Creek is a Ruby gem that provides a fast, simple and efficient method of parsing large Excel (xlsx and xlsm) files.
Installation
Creek can be used from the command line or as part of a Ruby web framework. To install the gem using terminal, run the following command:
gem install creek
To use it in Rails, add this line to your Gemfile:
gem 'creek'
Basic Usage
Creek can simply parse an Excel file by looping through the rows enumerator:
require 'creek'
creek = Creek::Book.new 'spec/fixtures/sample.xlsx'
sheet = creek.sheets[0]
sheet.rows.each do |row|
puts row # => {"A1"=>"Content 1", "B1"=>nil, "C1"=>nil, "D1"=>"Content 3"}
end
sheet.simple_rows.each do |row|
puts row # => {"A"=>"Content 1", "B"=>nil, "C"=>nil, "D"=>"Content 3"}
end
sheet.rows_with_meta_data.each do |row|
puts row # => {"collapsed"=>"false", "customFormat"=>"false", "customHeight"=>"true", "hidden"=>"false", "ht"=>"12.1", "outlineLevel"=>"0", "r"=>"1", "cells"=>{"A1"=>"Content 1", "B1"=>nil, "C1"=>nil, "D1"=>"Content 3"}}
end
sheet.simple_rows_with_meta_data.each do |row|
puts row # => {"collapsed"=>"false", "customFormat"=>"false", "customHeight"=>"true", "hidden"=>"false", "ht"=>"12.1", "outlineLevel"=>"0", "r"=>"1", "cells"=>{"A"=>"Content 1", "B"=>nil, "C"=>nil, "D"=>"Content 3"}}
end
sheet.state # => 'visible'
sheet.name # => 'Sheet1'
sheet.rid # => 'rId2'
Filename considerations
By default, Creek will ensure that the file extension is either *.xlsx or *.xlsm, but this check can be circumvented as needed:
path = 'sample-as-zip.zip'
Creek::Book.new path, :check_file_extension => false
By default, the Rails file_field_tag uploads to a temporary location and stores the original filename with the StringIO object. (See this section of the Rails Guides for more information.)

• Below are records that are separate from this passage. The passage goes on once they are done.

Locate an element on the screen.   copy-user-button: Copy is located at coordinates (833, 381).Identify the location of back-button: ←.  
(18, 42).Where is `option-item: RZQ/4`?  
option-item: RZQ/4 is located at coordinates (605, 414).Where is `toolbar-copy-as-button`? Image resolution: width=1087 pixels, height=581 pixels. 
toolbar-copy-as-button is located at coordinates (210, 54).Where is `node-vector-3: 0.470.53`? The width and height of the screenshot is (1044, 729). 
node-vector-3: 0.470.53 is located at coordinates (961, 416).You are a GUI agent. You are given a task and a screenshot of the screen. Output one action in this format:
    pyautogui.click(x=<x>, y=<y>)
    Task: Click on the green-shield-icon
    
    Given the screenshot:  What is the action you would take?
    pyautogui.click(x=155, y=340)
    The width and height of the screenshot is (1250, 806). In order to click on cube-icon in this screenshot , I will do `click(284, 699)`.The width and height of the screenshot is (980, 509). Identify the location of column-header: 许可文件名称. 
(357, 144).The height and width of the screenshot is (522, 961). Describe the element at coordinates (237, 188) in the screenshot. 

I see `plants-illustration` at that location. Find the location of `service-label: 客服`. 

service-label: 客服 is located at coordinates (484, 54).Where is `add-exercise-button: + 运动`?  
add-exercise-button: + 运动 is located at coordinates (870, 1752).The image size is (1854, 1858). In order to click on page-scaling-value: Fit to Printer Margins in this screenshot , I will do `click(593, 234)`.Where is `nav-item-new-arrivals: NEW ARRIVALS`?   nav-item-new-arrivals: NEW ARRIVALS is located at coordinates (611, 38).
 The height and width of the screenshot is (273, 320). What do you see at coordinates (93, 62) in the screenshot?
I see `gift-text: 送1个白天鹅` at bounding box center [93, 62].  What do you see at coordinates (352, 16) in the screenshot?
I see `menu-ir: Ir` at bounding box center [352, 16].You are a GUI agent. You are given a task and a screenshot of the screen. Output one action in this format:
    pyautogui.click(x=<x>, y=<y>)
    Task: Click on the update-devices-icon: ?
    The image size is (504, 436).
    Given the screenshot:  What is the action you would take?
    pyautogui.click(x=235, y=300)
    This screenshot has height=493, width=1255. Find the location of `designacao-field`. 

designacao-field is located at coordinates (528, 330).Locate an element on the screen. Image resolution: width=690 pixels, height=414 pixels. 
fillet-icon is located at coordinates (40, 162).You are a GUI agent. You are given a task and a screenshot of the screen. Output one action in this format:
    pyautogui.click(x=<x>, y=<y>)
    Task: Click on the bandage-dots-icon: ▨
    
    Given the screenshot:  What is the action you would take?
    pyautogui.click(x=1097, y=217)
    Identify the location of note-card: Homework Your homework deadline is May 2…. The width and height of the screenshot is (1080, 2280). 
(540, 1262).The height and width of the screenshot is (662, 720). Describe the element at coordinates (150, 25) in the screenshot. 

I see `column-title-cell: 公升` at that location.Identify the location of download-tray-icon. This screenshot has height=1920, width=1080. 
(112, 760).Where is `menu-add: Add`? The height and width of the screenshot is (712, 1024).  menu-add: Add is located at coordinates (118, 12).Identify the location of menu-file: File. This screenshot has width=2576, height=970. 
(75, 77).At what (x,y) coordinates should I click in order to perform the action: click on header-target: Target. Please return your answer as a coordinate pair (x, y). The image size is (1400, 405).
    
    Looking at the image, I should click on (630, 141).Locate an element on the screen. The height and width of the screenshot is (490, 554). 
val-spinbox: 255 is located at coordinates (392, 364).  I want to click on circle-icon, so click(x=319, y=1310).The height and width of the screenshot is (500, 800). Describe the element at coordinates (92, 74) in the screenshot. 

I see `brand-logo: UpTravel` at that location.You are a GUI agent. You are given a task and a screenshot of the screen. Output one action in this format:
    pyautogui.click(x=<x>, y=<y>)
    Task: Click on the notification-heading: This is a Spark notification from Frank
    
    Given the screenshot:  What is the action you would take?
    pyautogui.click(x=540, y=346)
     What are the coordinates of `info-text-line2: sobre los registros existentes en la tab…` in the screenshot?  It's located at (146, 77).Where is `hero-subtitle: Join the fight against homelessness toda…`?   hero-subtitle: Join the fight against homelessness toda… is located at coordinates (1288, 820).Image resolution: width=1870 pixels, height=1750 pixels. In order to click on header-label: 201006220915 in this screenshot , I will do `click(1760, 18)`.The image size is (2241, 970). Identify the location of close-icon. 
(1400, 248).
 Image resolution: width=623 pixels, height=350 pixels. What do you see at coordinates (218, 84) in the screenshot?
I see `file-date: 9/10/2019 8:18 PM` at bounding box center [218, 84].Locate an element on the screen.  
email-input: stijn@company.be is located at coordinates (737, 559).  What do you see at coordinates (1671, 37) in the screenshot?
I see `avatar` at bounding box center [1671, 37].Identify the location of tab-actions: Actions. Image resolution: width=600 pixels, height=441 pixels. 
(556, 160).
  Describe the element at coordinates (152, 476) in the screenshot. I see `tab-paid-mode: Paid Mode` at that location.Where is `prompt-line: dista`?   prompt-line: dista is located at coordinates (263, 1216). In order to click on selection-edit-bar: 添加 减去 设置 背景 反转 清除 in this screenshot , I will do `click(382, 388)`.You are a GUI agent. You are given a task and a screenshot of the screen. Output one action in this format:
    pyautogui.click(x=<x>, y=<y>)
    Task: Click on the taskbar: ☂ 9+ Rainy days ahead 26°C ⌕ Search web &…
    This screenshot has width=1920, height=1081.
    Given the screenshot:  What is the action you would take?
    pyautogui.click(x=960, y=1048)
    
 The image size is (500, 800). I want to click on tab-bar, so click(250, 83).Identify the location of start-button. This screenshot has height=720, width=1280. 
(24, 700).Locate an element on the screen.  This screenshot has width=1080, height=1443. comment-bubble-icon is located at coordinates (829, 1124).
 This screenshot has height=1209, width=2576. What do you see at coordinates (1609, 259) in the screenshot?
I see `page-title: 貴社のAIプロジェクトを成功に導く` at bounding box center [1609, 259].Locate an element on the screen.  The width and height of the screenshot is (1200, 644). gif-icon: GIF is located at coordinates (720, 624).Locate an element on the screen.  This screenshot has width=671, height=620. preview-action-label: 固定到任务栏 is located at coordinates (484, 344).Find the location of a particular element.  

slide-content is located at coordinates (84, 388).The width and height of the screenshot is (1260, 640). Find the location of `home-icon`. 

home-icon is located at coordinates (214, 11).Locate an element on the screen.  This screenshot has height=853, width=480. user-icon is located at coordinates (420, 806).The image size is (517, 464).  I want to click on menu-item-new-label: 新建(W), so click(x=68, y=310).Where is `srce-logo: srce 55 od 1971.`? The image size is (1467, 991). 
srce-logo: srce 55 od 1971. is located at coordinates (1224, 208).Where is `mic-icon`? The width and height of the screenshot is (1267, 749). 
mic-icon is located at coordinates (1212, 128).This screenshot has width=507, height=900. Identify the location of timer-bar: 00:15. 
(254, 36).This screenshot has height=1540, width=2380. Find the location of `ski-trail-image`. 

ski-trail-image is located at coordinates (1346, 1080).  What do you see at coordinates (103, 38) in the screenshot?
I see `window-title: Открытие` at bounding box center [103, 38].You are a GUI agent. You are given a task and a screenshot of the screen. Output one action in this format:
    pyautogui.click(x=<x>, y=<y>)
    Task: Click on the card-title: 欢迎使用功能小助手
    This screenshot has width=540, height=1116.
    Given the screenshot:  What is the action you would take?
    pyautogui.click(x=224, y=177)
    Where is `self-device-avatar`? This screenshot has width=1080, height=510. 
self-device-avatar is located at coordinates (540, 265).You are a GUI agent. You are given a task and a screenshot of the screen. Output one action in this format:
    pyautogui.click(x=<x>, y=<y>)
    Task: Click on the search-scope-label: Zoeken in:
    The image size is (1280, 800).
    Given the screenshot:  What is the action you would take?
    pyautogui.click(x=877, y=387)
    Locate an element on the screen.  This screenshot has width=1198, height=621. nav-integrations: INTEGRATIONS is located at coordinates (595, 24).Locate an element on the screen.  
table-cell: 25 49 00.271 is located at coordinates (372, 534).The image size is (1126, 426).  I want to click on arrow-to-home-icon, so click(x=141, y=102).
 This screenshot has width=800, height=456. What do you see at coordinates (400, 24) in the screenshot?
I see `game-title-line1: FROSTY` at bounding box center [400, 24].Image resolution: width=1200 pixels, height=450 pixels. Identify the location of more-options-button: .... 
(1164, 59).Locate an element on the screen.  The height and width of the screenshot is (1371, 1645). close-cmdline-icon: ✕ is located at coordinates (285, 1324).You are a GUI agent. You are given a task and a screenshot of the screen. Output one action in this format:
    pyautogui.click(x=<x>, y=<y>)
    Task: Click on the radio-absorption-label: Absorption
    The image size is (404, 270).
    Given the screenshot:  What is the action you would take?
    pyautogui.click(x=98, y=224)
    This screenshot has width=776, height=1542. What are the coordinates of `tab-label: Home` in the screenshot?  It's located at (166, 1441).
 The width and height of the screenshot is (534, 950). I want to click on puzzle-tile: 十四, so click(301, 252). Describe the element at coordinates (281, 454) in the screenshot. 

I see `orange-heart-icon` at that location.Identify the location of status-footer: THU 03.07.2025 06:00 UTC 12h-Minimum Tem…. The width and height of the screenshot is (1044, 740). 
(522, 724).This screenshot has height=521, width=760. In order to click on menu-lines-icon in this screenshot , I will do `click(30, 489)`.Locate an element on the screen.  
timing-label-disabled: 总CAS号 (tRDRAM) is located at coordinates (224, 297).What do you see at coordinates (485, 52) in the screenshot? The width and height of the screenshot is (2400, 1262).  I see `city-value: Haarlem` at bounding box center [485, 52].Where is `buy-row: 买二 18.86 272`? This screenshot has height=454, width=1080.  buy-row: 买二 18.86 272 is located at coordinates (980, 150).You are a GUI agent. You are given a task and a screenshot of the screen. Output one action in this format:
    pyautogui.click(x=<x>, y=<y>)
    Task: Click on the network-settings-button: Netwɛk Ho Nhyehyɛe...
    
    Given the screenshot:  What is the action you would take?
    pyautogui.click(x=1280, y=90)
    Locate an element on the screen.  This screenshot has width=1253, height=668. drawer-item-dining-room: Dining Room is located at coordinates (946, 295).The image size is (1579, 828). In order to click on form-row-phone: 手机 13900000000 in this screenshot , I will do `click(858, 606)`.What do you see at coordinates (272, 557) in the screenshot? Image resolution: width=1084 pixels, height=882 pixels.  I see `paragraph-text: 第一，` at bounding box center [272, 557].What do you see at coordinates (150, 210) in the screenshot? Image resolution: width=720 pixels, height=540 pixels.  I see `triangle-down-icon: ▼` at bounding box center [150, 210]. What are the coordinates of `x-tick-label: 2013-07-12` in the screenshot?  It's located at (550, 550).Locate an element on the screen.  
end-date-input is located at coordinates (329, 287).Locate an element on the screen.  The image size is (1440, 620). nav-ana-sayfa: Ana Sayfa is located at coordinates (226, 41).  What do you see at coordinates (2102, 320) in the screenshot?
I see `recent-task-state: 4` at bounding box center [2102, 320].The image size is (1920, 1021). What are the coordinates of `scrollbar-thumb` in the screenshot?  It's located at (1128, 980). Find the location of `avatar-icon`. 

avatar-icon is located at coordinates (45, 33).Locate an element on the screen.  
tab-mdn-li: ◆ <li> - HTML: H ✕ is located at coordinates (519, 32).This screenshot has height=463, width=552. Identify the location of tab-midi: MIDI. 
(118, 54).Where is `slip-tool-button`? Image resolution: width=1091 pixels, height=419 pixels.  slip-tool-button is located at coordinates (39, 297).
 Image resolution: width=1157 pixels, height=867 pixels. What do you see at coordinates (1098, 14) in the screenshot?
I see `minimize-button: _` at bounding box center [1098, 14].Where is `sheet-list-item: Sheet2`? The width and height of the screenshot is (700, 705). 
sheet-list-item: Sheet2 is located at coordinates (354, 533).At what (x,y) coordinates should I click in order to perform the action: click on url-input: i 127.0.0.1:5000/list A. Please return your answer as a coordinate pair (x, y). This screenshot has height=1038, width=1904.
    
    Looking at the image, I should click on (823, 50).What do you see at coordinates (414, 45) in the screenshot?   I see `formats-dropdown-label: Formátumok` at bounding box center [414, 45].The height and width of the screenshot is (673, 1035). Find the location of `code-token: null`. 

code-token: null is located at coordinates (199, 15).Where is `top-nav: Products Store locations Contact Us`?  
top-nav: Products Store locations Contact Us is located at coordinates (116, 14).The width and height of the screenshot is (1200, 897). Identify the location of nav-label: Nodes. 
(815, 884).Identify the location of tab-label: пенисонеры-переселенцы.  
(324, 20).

Creek can parse this directly without the need for file upload gems such as Carrierwave or Paperclip by passing the original filename as an option:
# Import endpoint in Rails controller
def import
file = params[:file]
Creek::Book.new file.path, check_file_extension: false
end
Parsing images
Creek does not parse images by default. If you want to parse the images,
use with_images
method before iterating over rows to preload images information. If you don't call this method, Creek will not return images anywhere.
Cells with images will be an array of Pathname objects. If an image is spread across multiple cells, same Pathname object will be returned for each cell.
sheet.with_images.rows.each do |row|
puts row # => {"A1"=>[#<Pathname:/var/folders/ck/l64nmm3d4k75pvxr03ndk1tm0000gn/T/creek__drawing20161101-53599-274q0vimage1.jpeg>], "B2"=>"Fluffy"}
end
Images for a specific cell can be obtained with images_at method:
puts sheet.images_at('A1') # => [#<Pathname:/var/folders/ck/l64nmm3d4k75pvxr03ndk1tm0000gn/T/creek__drawing20161101-53599-274q0vimage1.jpeg>]
# no images in a cell
puts sheet.images_at('C1') # => nil
Creek will most likely return nil for a cell with images if there is no other text cell in that row - you can use images_at method for retrieving images in that cell.
Remote files
remote_url = 'http://dev-builds.libreoffice.org/tmp/test.xlsx'
Creek::Book.new remote_url, remote: true
Mapping cells with header names
By default, Creek will map cell names with letter and number(A1, B3 and etc). To be able to get cell values by header column name use with_headers (can be used only with #simple_rows method!!!) during creation (Note: header column is first string of sheet)
creek = Creek::Book.new file.path, with_headers: true
Contributing
Contributions are welcomed. You can fork a repository, add your code changes to the forked branch, ensure all existing unit tests pass, create new unit tests which cover your new changes and finally create a pull request.
After forking and then cloning the repository locally, install the Bundler and then use it to install the development gem dependencies:
gem install bundler
bundle install
Once this is complete, you should be able to run the test suite:
rake
There are some remote tests that are excluded by default. To run those, run
bundle exec rspec --tag remote
Bug Reporting
Please use the Issues page to report bugs or suggest new enhancements.
License
Creek has been published under MIT License
*Note that all licence references and agreements mentioned in the Creek README section above
are relevant to that project's source code only.